> [Exercise instructions] Collect every line of the items below that contains the string "input", and copy each one in full.

> [Task material]
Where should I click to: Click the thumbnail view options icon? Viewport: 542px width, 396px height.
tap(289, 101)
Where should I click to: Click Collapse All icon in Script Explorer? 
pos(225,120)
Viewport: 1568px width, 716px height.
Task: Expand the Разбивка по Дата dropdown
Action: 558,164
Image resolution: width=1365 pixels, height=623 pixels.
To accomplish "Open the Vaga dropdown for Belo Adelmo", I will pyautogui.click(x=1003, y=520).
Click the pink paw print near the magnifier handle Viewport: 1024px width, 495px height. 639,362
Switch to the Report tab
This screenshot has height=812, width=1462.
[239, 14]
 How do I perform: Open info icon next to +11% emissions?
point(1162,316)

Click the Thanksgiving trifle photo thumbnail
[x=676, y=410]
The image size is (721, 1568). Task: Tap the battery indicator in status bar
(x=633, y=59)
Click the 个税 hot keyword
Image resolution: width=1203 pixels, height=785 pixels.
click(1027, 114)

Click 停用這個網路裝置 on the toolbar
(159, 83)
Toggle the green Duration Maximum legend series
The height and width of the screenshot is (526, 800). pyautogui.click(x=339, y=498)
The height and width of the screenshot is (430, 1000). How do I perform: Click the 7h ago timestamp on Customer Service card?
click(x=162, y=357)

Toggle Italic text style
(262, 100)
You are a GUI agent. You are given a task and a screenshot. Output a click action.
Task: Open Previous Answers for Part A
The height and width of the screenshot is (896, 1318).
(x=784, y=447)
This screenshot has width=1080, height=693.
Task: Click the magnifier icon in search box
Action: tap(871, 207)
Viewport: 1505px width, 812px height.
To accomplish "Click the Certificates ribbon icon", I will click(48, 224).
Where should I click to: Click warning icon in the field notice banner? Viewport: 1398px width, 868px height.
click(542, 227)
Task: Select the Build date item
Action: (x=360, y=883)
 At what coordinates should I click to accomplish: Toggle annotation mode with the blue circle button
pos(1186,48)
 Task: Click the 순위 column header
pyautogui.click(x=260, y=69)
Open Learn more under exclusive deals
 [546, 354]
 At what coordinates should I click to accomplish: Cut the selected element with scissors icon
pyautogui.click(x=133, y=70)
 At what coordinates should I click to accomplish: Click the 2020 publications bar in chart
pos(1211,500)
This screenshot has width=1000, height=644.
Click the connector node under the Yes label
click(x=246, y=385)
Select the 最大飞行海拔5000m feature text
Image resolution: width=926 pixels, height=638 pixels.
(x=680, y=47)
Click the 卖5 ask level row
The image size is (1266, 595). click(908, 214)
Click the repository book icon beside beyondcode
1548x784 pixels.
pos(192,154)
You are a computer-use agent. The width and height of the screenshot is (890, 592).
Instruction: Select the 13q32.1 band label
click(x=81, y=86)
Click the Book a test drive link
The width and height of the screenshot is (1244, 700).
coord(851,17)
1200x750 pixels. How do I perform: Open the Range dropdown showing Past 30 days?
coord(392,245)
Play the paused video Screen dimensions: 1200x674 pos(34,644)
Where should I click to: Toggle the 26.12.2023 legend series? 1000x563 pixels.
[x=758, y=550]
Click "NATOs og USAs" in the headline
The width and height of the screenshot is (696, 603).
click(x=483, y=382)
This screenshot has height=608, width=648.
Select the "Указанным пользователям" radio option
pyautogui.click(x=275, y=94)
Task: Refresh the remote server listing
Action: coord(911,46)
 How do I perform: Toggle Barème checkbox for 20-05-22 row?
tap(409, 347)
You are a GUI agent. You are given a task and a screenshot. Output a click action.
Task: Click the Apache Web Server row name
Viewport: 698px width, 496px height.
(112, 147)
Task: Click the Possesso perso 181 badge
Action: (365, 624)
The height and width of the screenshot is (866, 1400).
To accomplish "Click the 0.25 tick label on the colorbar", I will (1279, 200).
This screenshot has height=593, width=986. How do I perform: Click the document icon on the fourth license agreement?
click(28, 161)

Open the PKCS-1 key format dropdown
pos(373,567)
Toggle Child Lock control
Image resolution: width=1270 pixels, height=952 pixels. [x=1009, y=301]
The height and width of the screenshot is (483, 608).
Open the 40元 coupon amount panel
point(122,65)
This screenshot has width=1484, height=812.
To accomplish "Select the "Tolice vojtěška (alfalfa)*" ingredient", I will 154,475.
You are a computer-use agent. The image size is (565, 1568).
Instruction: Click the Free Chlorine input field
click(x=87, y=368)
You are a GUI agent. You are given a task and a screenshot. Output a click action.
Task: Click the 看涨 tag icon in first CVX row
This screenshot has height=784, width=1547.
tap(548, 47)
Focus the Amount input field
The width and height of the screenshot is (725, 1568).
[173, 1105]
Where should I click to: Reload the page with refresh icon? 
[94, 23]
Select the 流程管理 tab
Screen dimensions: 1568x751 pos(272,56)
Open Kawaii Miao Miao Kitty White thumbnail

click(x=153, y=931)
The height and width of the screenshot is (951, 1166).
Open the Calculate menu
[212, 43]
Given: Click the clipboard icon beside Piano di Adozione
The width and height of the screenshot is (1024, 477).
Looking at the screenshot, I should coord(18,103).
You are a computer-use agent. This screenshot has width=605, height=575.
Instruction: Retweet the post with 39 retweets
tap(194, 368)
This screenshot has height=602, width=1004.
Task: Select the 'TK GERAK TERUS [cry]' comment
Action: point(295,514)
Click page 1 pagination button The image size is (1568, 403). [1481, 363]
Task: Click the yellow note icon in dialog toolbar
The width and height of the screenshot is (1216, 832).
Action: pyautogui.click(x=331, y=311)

> [Exercise solution]
Instruction: Click the Free Chlorine input field
Focus the Amount input field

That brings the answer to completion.